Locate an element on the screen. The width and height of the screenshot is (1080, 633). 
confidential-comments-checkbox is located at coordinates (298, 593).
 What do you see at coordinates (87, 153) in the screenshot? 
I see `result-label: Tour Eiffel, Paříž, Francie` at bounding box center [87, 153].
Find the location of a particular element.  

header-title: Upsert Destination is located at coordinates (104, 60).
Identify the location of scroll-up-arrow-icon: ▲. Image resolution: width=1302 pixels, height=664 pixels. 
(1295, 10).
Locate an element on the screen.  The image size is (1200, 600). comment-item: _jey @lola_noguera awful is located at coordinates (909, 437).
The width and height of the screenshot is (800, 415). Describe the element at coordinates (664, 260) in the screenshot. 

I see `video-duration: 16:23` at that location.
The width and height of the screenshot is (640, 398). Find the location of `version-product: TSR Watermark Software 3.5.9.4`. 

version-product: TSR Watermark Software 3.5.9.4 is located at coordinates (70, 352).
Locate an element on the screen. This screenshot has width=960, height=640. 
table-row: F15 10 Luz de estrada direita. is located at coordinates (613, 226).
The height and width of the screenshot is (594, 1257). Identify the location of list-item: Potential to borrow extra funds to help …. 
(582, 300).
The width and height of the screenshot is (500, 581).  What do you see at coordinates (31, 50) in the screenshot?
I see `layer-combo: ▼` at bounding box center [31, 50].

+++

Convert the items above into a JSON list of strings, with one string per line and no blank lines.

→ **Response**:
[
  "Locate an element on the screen. The width and height of the screenshot is (1080, 633). ",
  "confidential-comments-checkbox is located at coordinates (298, 593).",
  " What do you see at coordinates (87, 153) in the screenshot? ",
  "I see `result-label: Tour Eiffel, Paříž, Francie` at bounding box center [87, 153].",
  "Find the location of a particular element.  ",
  "header-title: Upsert Destination is located at coordinates (104, 60).",
  "Identify the location of scroll-up-arrow-icon: ▲. Image resolution: width=1302 pixels, height=664 pixels. ",
  "(1295, 10).",
  "Locate an element on the screen.  The image size is (1200, 600). comment-item: _jey @lola_noguera awful is located at coordinates (909, 437).",
  "The width and height of the screenshot is (800, 415). Describe the element at coordinates (664, 260) in the screenshot. ",
  "I see `video-duration: 16:23` at that location.",
  "The width and height of the screenshot is (640, 398). Find the location of `version-product: TSR Watermark Software 3.5.9.4`. ",
  "version-product: TSR Watermark Software 3.5.9.4 is located at coordinates (70, 352).",
  "Locate an element on the screen. This screenshot has width=960, height=640. ",
  "table-row: F15 10 Luz de estrada direita. is located at coordinates (613, 226).",
  "The height and width of the screenshot is (594, 1257). Identify the location of list-item: Potential to borrow extra funds to help …. ",
  "(582, 300).",
  "The width and height of the screenshot is (500, 581).  What do you see at coordinates (31, 50) in the screenshot?",
  "I see `layer-combo: ▼` at bounding box center [31, 50]."
]